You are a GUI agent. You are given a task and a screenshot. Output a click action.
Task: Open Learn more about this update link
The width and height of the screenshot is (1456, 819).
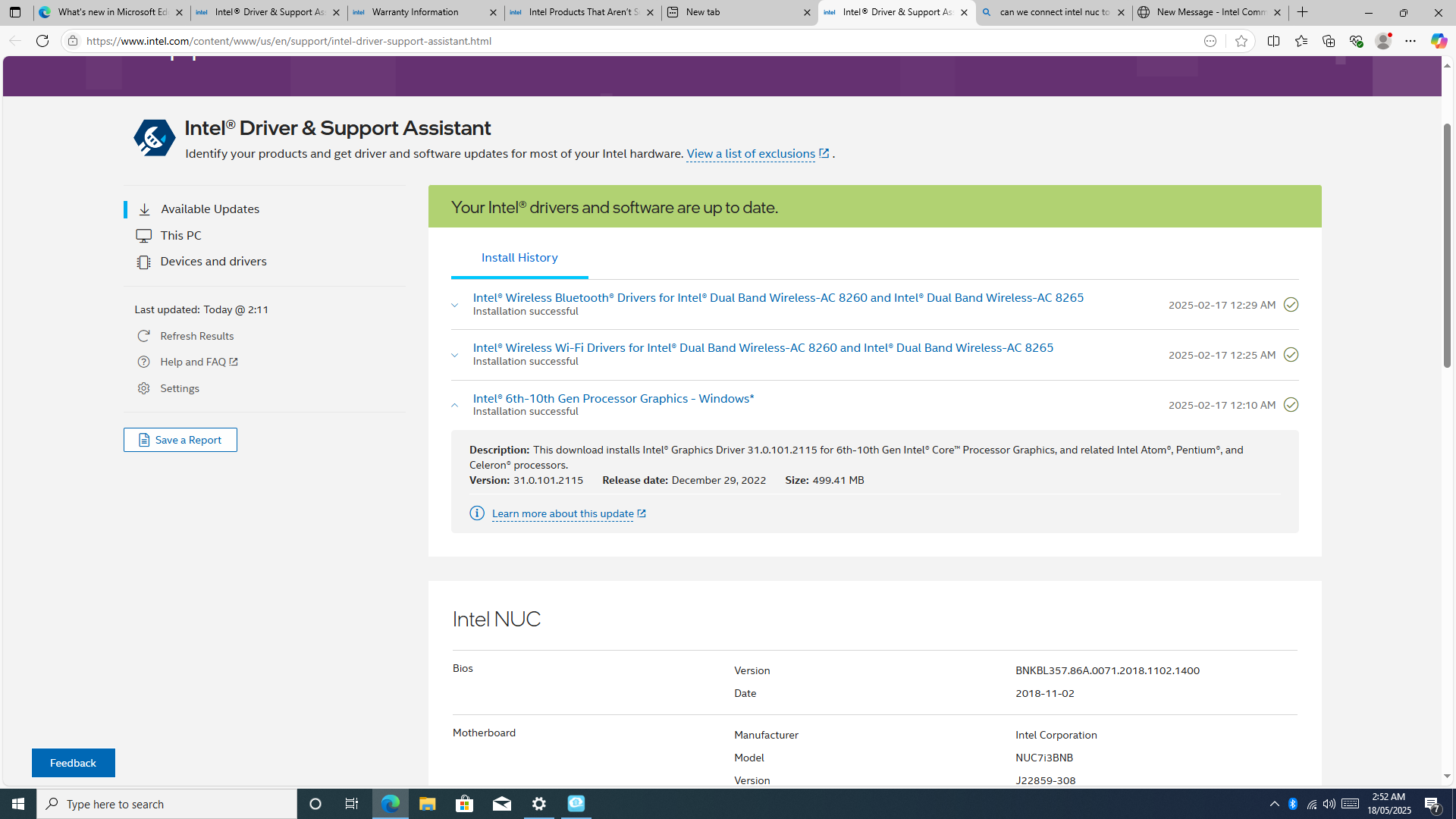(563, 514)
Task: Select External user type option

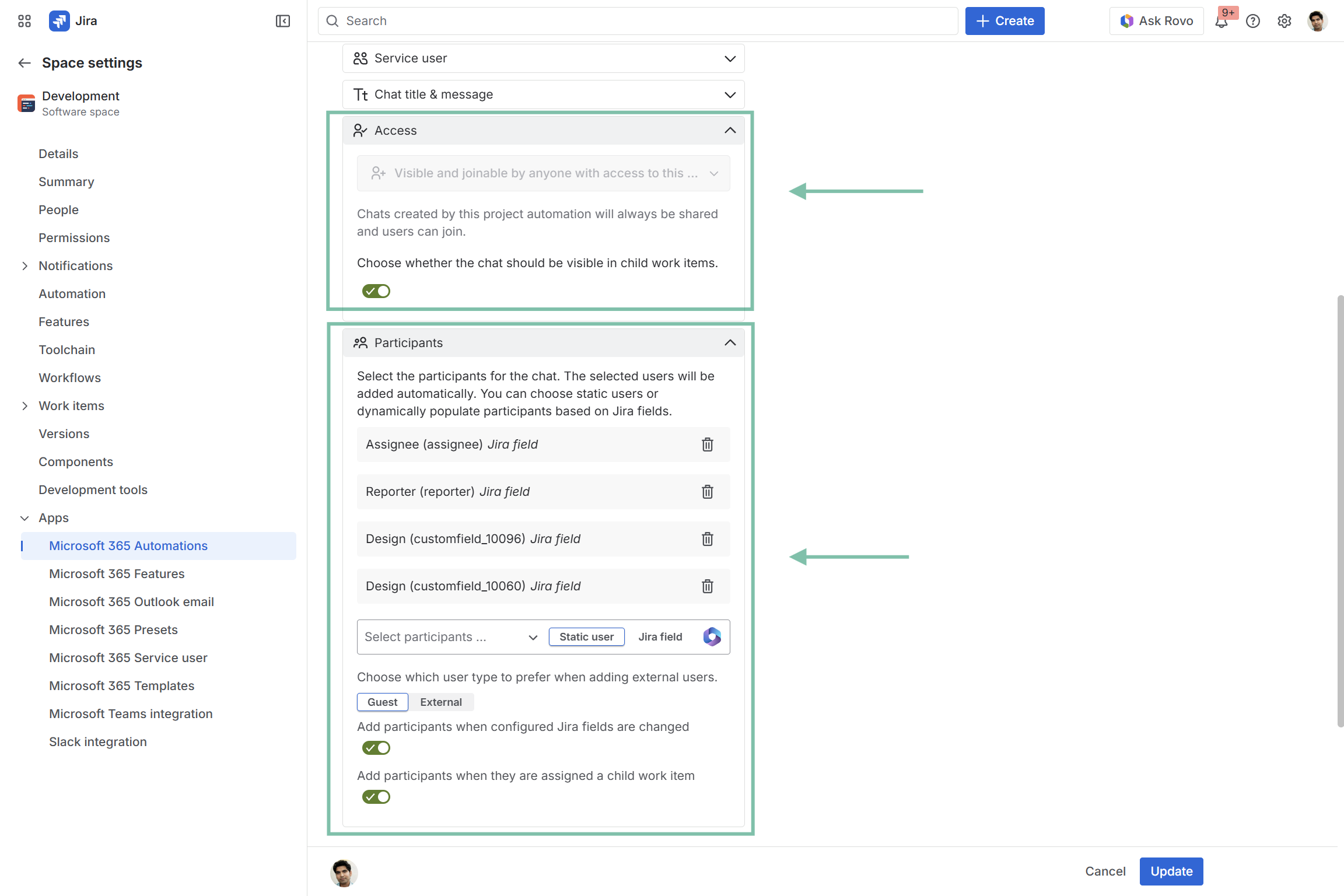Action: tap(440, 702)
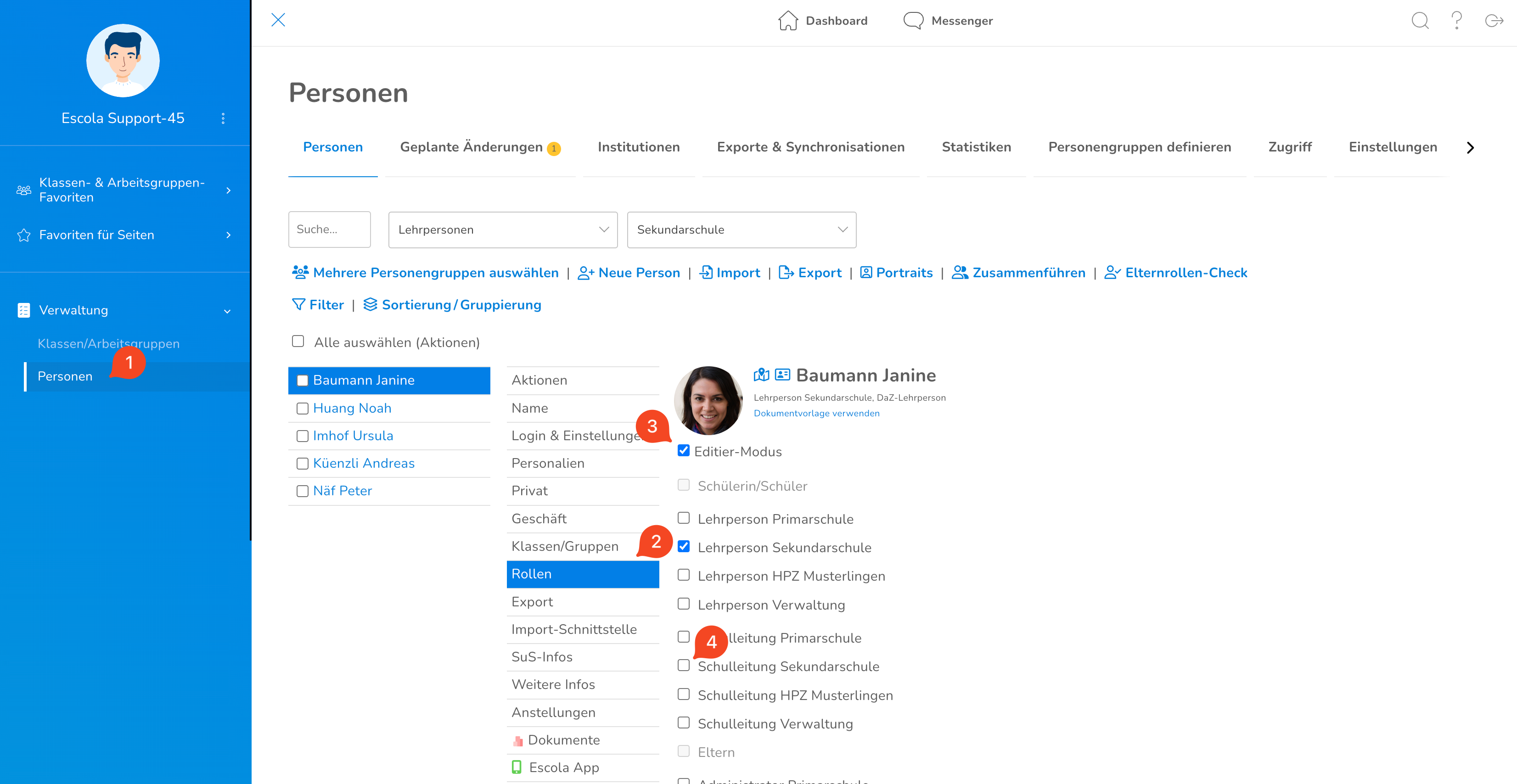Click the ID card icon beside Baumann Janine
Viewport: 1517px width, 784px height.
783,375
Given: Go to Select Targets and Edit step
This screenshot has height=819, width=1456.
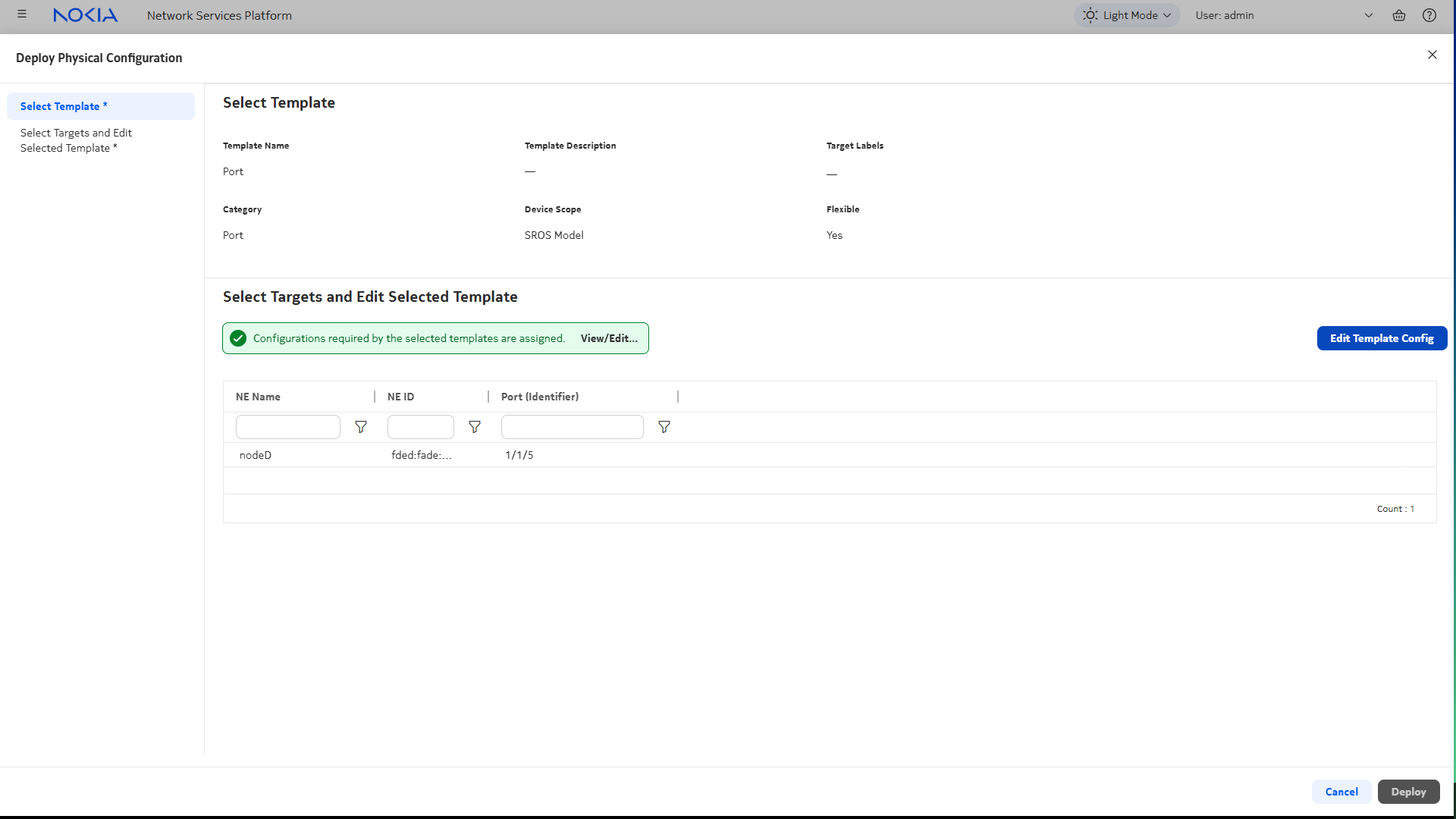Looking at the screenshot, I should [76, 140].
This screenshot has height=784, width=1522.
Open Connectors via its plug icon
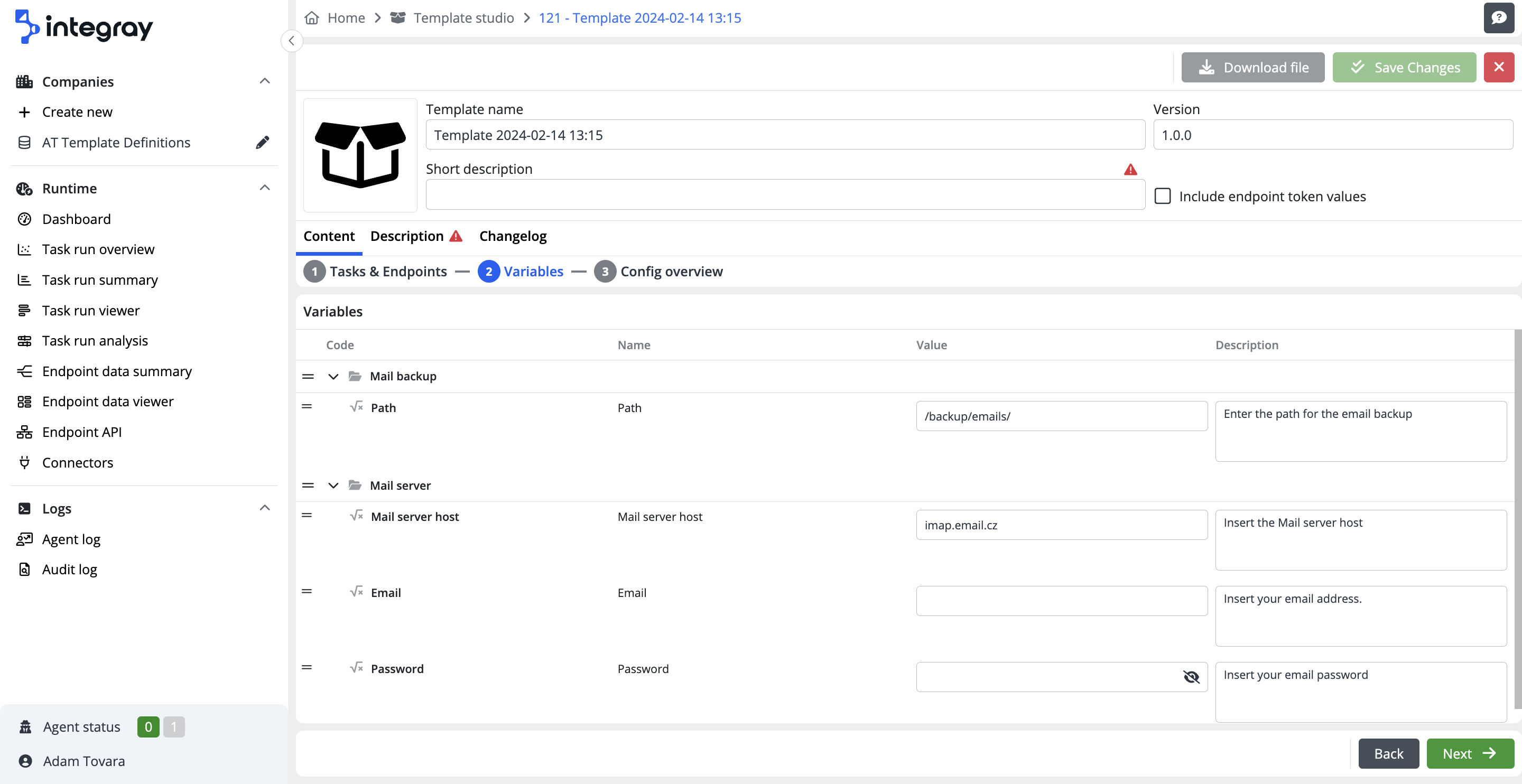click(x=24, y=463)
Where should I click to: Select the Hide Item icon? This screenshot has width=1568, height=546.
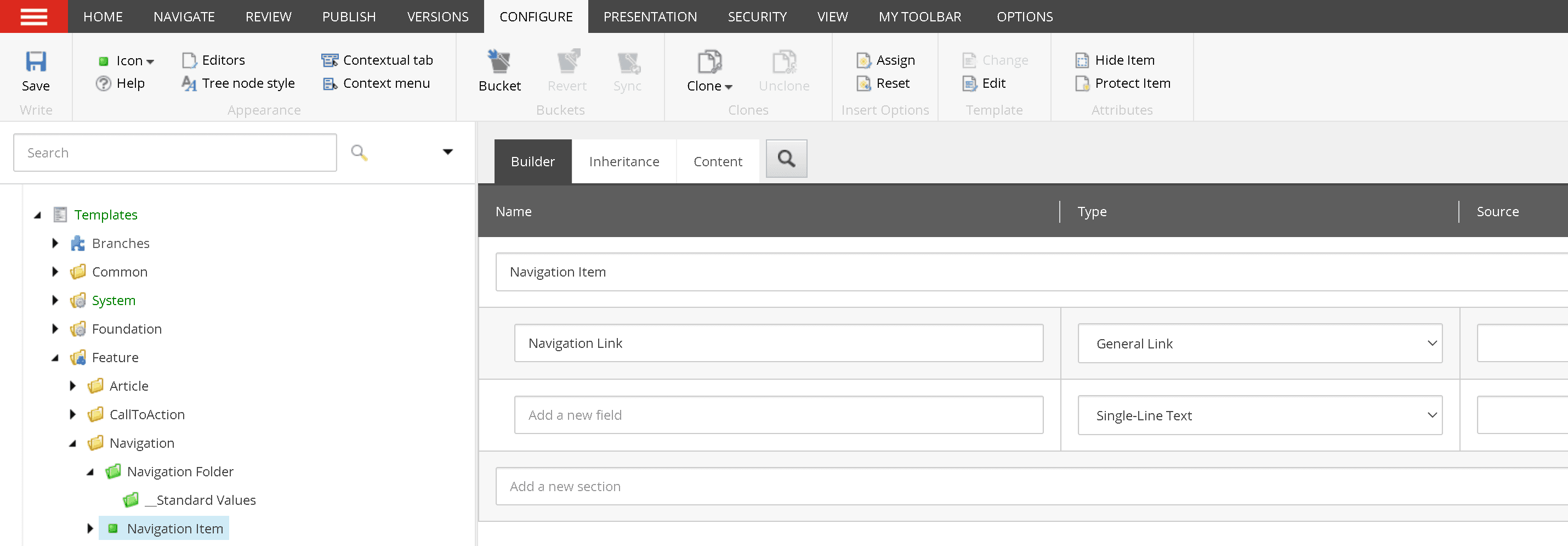click(1082, 60)
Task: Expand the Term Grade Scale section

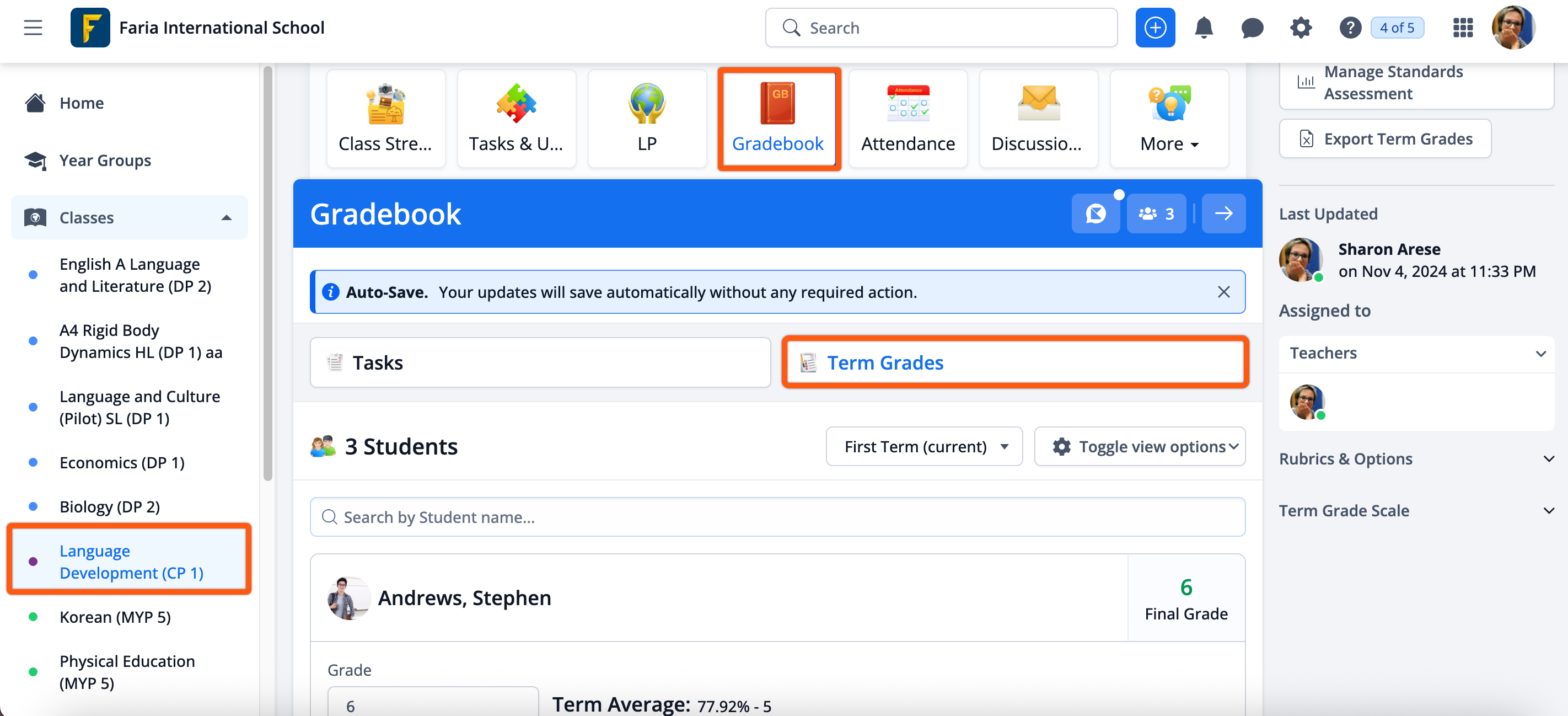Action: pos(1416,511)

===

- Problem requirements -
Print each record as it appears above, dropping every picture from the copy.

- Answer box -
You are a GUI agent. You are given a task and a screenshot. Output a click action.
Task: Open Learn more about this update link
The width and height of the screenshot is (1456, 819).
(563, 514)
Task: Select External user type option

Action: tap(440, 702)
Click the ID card icon beside Baumann Janine
Viewport: 1517px width, 784px height.
783,375
Given: Go to Select Targets and Edit step
This screenshot has height=819, width=1456.
Looking at the screenshot, I should [76, 140].
This screenshot has height=784, width=1522.
Open Connectors via its plug icon
click(x=24, y=463)
Where should I click to: Select the Hide Item icon? This screenshot has width=1568, height=546.
click(1082, 60)
Task: Expand the Term Grade Scale section

Action: pos(1416,511)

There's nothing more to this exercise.